What you will do: Go to the line holding "Instruction: Select the 5 min time range" in the data below and repeat it exactly, then each line after it up to and including the one holding "Instruction: Click the retweet count number". Omit pictures.

** Records for this task follows **

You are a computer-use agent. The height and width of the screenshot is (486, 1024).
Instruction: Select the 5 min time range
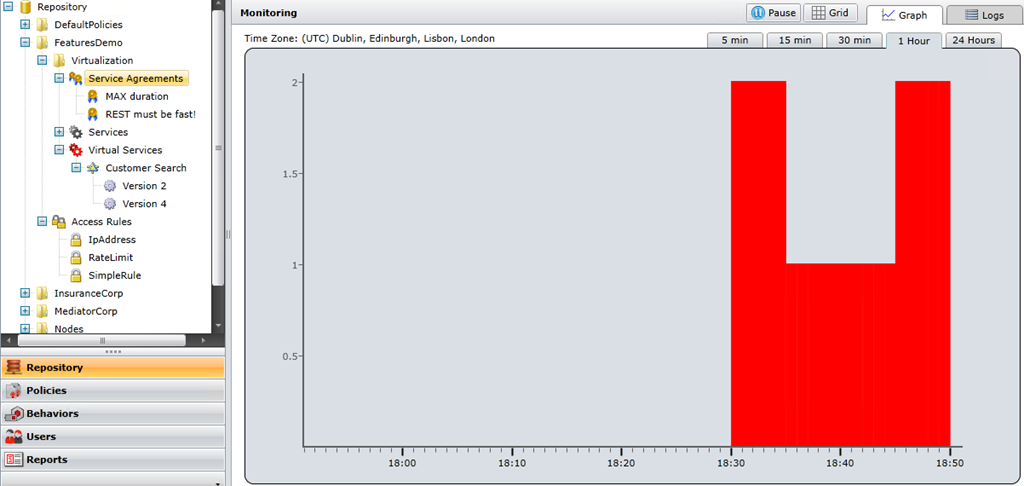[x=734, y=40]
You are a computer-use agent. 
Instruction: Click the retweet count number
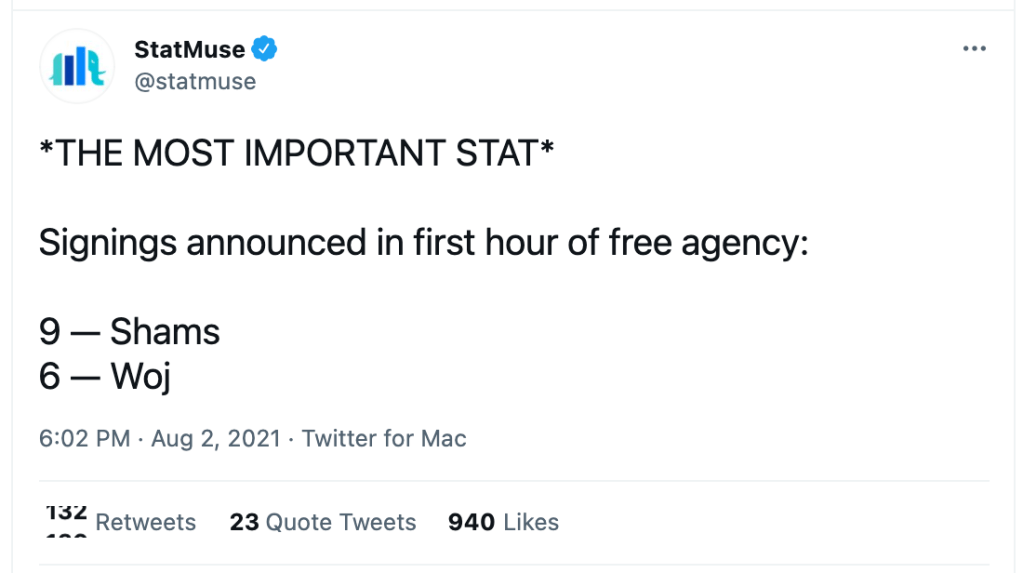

** End of Records for this task **
** Records for this task follows **

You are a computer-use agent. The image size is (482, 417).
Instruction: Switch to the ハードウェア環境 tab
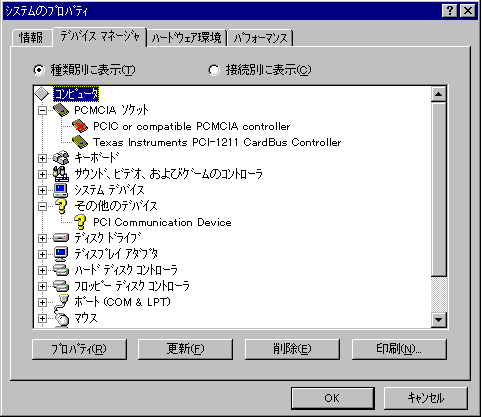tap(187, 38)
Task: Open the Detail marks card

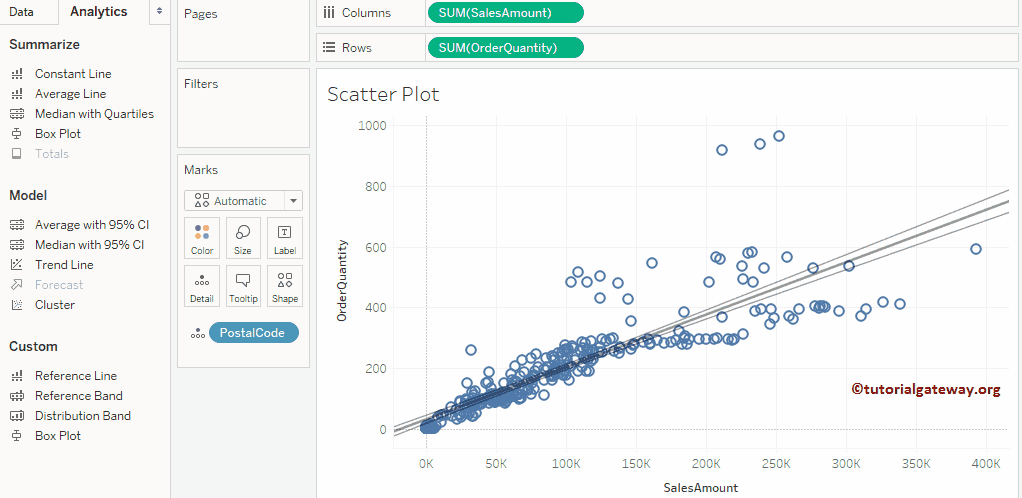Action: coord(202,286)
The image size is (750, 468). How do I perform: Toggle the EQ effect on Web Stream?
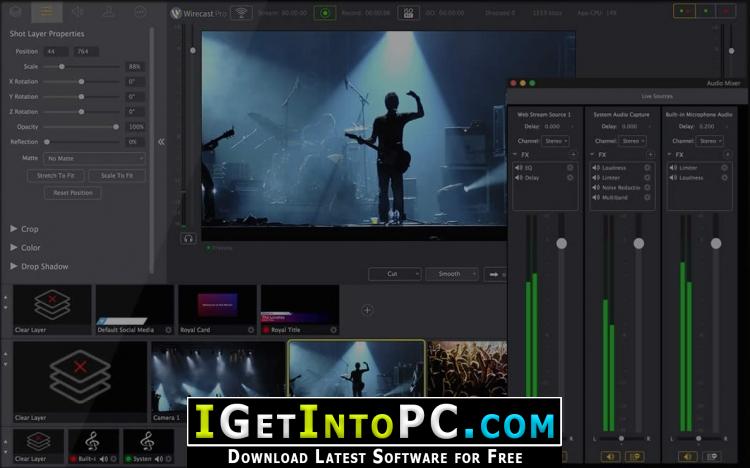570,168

** End of Records for this task **

Your response:
Instruction: Select the 5 min time range
[x=734, y=40]
You are a computer-use agent. 
Instruction: Click the retweet count number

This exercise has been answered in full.